Supplied data |

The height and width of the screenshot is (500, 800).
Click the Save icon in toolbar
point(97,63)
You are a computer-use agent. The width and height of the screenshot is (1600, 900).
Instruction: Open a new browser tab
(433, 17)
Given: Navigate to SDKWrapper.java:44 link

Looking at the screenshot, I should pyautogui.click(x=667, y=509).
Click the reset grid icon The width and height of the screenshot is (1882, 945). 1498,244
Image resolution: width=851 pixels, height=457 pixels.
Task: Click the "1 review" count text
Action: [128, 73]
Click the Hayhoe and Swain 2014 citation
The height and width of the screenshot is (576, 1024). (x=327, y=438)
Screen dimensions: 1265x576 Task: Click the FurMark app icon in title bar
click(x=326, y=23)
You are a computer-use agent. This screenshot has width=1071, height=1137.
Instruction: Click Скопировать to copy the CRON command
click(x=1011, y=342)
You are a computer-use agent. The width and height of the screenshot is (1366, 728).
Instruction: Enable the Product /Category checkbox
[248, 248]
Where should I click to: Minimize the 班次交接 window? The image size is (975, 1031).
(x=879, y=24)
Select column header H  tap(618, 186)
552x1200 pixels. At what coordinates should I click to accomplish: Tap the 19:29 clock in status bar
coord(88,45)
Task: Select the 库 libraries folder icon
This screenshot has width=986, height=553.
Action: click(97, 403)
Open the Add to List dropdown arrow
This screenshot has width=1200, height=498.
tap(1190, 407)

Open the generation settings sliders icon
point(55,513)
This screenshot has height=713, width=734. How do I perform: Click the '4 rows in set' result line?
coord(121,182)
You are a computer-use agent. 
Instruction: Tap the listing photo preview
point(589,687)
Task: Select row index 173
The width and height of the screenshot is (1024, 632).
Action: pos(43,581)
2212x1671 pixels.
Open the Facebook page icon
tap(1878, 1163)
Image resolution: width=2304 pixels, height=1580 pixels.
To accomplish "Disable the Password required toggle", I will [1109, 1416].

What needs to be done |
Revise the records above, changing every "computer-use agent" to "desktop automation agent" and leaving all other text untouched.

Solution |
The height and width of the screenshot is (500, 800).
Click the Save icon in toolbar
point(97,63)
You are a desktop automation agent. The width and height of the screenshot is (1600, 900).
Instruction: Open a new browser tab
(433, 17)
Given: Navigate to SDKWrapper.java:44 link

Looking at the screenshot, I should pyautogui.click(x=667, y=509).
Click the reset grid icon The width and height of the screenshot is (1882, 945). 1498,244
Image resolution: width=851 pixels, height=457 pixels.
Task: Click the "1 review" count text
Action: [128, 73]
Click the Hayhoe and Swain 2014 citation
The height and width of the screenshot is (576, 1024). (x=327, y=438)
Screen dimensions: 1265x576 Task: Click the FurMark app icon in title bar
click(x=326, y=23)
You are a desktop automation agent. This screenshot has width=1071, height=1137.
Instruction: Click Скопировать to copy the CRON command
click(x=1011, y=342)
You are a desktop automation agent. The width and height of the screenshot is (1366, 728).
Instruction: Enable the Product /Category checkbox
[248, 248]
Where should I click to: Minimize the 班次交接 window? The image size is (975, 1031).
(x=879, y=24)
Select column header H  tap(618, 186)
552x1200 pixels. At what coordinates should I click to accomplish: Tap the 19:29 clock in status bar
coord(88,45)
Task: Select the 库 libraries folder icon
This screenshot has width=986, height=553.
Action: click(97, 403)
Open the Add to List dropdown arrow
This screenshot has width=1200, height=498.
tap(1190, 407)

Open the generation settings sliders icon
point(55,513)
This screenshot has height=713, width=734. How do I perform: Click the '4 rows in set' result line?
coord(121,182)
You are a desktop automation agent. 
Instruction: Tap the listing photo preview
point(589,687)
Task: Select row index 173
The width and height of the screenshot is (1024, 632).
Action: pos(43,581)
2212x1671 pixels.
Open the Facebook page icon
tap(1878, 1163)
Image resolution: width=2304 pixels, height=1580 pixels.
To accomplish "Disable the Password required toggle", I will [1109, 1416].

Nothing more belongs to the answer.